In the virtual interview, Jon was asked a series of questions from students ranging from the current political climate of the United States to the peace process in Northern Ireland and future relations with the UK post Brexit.
As well as taking questions, he also gave advice to the students planning to enter the journalism industry after leaving university.
Jon’s interview was the first Greenbank Lecture; a series launched to help promote the wide variety of media and sports guests who take part in sessions with UCLan Journalism students.
Tutors have made the most of lockdown to attract even more – including TV presenter Gabby Logan, Speaker of the House of Commons Lindsay Hoyle, the BBC’s sports presenter Jane Dougall, Premier League referee Anthony Taylor, Channel 4’s Clare Fallon, commentators John Murray and Jonathan Agnew, and football managers John Coleman and Simon Grayson.
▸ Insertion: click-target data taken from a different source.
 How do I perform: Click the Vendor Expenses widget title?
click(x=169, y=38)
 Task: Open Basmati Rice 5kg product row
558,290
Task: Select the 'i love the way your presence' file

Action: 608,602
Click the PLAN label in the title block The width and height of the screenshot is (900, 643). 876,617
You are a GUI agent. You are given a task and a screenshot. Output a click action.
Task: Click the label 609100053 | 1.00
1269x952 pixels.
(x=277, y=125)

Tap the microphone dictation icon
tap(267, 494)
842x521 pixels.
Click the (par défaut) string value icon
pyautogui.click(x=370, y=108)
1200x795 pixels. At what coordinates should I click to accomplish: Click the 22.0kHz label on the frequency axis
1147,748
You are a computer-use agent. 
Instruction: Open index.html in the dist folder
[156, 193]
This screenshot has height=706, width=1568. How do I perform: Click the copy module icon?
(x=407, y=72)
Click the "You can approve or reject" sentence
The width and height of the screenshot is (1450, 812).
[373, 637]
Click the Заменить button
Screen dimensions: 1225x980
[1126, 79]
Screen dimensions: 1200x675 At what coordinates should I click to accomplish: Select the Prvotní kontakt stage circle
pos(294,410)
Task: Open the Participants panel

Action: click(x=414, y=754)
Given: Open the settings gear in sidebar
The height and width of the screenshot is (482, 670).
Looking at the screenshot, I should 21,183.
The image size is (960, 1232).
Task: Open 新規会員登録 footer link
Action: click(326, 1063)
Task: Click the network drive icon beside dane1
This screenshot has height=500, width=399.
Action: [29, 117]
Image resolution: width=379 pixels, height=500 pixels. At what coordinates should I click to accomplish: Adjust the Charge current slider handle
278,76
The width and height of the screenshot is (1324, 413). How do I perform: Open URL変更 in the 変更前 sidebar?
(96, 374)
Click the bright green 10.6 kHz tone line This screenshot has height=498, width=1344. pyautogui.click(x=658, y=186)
In the first of the lectures, Jon told students: “You’ve got to follow your dream, you’ve got to work hard and my advice to aspiring journalists is you’re going to get setbacks.
“You mustn’t be delusional; have a realistic sense of your own skills and talents – can I do this, am I good enough?
“And if you believe you are, and look at yourself in the mirror, and think I can do this; don’t be put off.”
Jon’s first journalism work experience was at local to UCLan, at BBC Radio Lancashire, and he told the students about some of the highlights of his career since joining the BBC in 1983.
"You mustn’t be delusional; have a realistic sense of your own skills and talents – can I do this, am I good enough? And if you believe you are, and look at yourself in the mirror, and think I can do this; don’t be put off."— BBC North America Editor Jon Sopel
One particular highlight was a one-to-one interview with Barack Obama during his presidency.
Jon said he was so nervous before the interview that he took a spare shirt to work in case he spilled coffee on the one he was wearing, and he fluffed his first question so had to start the interview again.
Afterwards, Obama invited him for a walk in the White House Rose Garden and posed for a team photo with the film crew.
Jon said: “I got home that night, elated, and I also cried because I would have so loved to have told my late mum all about this unbelievable day.”
Looking to the future, Jon believes that Donald Trump will not seek the presidency again in 2024 but predicted that the Republican Party would nominate somebody in the image of former twice-impeached President, so his influence in US politics will continue for years to come.
"I admire his work and enthusiasm for American political reporting, and this discussion is something that will encourage me going forward into formal employment. It really was a pleasure to speak with him."— Second year UCLan journalism student Jack Thompson
Second year journalism student Jack Thompson took part in the lecture. He said: “I personally thought that it was fascinating.
“Prior to the interview, I was aware of Jon’s decades-long career and the work he has done as the BBC’s North America Editor. What I enjoyed the most was listening to his stories on interviewing former President Obama and how he believes upcoming journalists can get ahead in the industry.
“I admire his work and enthusiasm for American political reporting, and this discussion is something that will encourage me going forward into formal employment. It really was a pleasure to speak with him.”
The Greenbank Lectures, named after the UCLan building which houses UCLan Journalism, will continue after lockdown with the aim of inspiring all our journalism students.